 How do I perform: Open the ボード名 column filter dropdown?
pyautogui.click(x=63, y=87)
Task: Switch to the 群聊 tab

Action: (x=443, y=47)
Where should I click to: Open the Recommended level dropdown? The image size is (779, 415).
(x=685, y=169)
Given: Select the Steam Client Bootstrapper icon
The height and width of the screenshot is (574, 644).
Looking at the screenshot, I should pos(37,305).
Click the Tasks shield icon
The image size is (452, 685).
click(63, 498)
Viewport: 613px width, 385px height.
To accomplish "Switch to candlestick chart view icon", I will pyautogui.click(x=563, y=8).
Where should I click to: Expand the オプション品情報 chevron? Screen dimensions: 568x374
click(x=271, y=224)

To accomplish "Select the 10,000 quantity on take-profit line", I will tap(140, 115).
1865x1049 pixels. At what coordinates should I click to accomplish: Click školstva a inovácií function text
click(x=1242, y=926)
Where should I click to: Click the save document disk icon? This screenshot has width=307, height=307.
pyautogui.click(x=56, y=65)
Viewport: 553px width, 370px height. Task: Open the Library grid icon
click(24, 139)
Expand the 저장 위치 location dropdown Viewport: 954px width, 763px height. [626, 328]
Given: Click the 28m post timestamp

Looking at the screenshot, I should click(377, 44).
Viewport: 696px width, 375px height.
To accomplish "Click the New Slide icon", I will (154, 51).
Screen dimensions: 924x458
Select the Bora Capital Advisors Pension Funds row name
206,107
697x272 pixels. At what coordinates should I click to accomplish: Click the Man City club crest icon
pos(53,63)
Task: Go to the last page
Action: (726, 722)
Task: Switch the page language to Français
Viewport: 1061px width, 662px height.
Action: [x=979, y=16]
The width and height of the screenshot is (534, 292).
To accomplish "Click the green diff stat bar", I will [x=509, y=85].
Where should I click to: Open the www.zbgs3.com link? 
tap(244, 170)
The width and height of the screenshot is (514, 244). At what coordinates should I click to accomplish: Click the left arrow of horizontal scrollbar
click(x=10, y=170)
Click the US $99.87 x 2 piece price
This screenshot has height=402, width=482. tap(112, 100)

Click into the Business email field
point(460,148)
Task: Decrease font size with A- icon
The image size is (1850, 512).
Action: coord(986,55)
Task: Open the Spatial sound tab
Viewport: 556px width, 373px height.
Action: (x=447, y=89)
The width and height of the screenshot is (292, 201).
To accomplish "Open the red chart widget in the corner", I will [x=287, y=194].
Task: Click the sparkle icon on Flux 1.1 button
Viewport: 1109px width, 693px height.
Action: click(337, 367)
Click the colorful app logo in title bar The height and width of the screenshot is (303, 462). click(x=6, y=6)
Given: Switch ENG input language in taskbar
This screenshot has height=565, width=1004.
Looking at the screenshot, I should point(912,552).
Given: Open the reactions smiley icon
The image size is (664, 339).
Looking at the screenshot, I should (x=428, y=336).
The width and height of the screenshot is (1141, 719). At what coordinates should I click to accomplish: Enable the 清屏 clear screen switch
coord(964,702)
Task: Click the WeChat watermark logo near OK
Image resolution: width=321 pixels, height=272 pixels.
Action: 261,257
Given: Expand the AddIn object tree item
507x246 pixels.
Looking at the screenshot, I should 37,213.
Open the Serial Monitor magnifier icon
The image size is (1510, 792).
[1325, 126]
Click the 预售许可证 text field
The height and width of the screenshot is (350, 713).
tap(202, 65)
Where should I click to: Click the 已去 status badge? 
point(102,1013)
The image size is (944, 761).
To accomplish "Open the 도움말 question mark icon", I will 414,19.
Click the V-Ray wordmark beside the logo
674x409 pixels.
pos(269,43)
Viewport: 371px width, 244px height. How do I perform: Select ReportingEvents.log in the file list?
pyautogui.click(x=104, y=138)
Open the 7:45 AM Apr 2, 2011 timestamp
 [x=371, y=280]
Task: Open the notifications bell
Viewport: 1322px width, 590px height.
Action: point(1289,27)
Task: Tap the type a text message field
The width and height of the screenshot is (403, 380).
◆ ◆ ◆ ◆ ◆ ◆ ◆
- WHAT IS REQUIRED
Everything in the listing should be given again word for word.

- TASK RESPONSE
 How do I perform: Open the ボード名 column filter dropdown?
pyautogui.click(x=63, y=87)
Task: Switch to the 群聊 tab

Action: (x=443, y=47)
Where should I click to: Open the Recommended level dropdown? The image size is (779, 415).
(x=685, y=169)
Given: Select the Steam Client Bootstrapper icon
The height and width of the screenshot is (574, 644).
Looking at the screenshot, I should pos(37,305).
Click the Tasks shield icon
The image size is (452, 685).
click(63, 498)
Viewport: 613px width, 385px height.
To accomplish "Switch to candlestick chart view icon", I will pyautogui.click(x=563, y=8).
Where should I click to: Expand the オプション品情報 chevron? Screen dimensions: 568x374
click(x=271, y=224)

To accomplish "Select the 10,000 quantity on take-profit line", I will tap(140, 115).
1865x1049 pixels. At what coordinates should I click to accomplish: Click školstva a inovácií function text
click(x=1242, y=926)
Where should I click to: Click the save document disk icon? This screenshot has width=307, height=307.
pyautogui.click(x=56, y=65)
Viewport: 553px width, 370px height. Task: Open the Library grid icon
click(24, 139)
Expand the 저장 위치 location dropdown Viewport: 954px width, 763px height. [626, 328]
Given: Click the 28m post timestamp

Looking at the screenshot, I should click(377, 44).
Viewport: 696px width, 375px height.
To accomplish "Click the New Slide icon", I will (154, 51).
Screen dimensions: 924x458
Select the Bora Capital Advisors Pension Funds row name
206,107
697x272 pixels. At what coordinates should I click to accomplish: Click the Man City club crest icon
pos(53,63)
Task: Go to the last page
Action: (726, 722)
Task: Switch the page language to Français
Viewport: 1061px width, 662px height.
Action: [x=979, y=16]
The width and height of the screenshot is (534, 292).
To accomplish "Click the green diff stat bar", I will [x=509, y=85].
Where should I click to: Open the www.zbgs3.com link? 
tap(244, 170)
The width and height of the screenshot is (514, 244). At what coordinates should I click to accomplish: Click the left arrow of horizontal scrollbar
click(x=10, y=170)
Click the US $99.87 x 2 piece price
This screenshot has height=402, width=482. tap(112, 100)

Click into the Business email field
point(460,148)
Task: Decrease font size with A- icon
The image size is (1850, 512).
Action: coord(986,55)
Task: Open the Spatial sound tab
Viewport: 556px width, 373px height.
Action: (x=447, y=89)
The width and height of the screenshot is (292, 201).
To accomplish "Open the red chart widget in the corner", I will [x=287, y=194].
Task: Click the sparkle icon on Flux 1.1 button
Viewport: 1109px width, 693px height.
Action: click(337, 367)
Click the colorful app logo in title bar The height and width of the screenshot is (303, 462). click(x=6, y=6)
Given: Switch ENG input language in taskbar
This screenshot has height=565, width=1004.
Looking at the screenshot, I should point(912,552).
Given: Open the reactions smiley icon
The image size is (664, 339).
Looking at the screenshot, I should (x=428, y=336).
The width and height of the screenshot is (1141, 719). At what coordinates should I click to accomplish: Enable the 清屏 clear screen switch
coord(964,702)
Task: Click the WeChat watermark logo near OK
Image resolution: width=321 pixels, height=272 pixels.
Action: 261,257
Given: Expand the AddIn object tree item
507x246 pixels.
Looking at the screenshot, I should 37,213.
Open the Serial Monitor magnifier icon
The image size is (1510, 792).
[1325, 126]
Click the 预售许可证 text field
The height and width of the screenshot is (350, 713).
tap(202, 65)
Where should I click to: Click the 已去 status badge? 
point(102,1013)
The image size is (944, 761).
To accomplish "Open the 도움말 question mark icon", I will 414,19.
Click the V-Ray wordmark beside the logo
674x409 pixels.
pos(269,43)
Viewport: 371px width, 244px height. How do I perform: Select ReportingEvents.log in the file list?
pyautogui.click(x=104, y=138)
Open the 7:45 AM Apr 2, 2011 timestamp
 [x=371, y=280]
Task: Open the notifications bell
Viewport: 1322px width, 590px height.
Action: point(1289,27)
Task: Tap the type a text message field
The width and height of the screenshot is (403, 380).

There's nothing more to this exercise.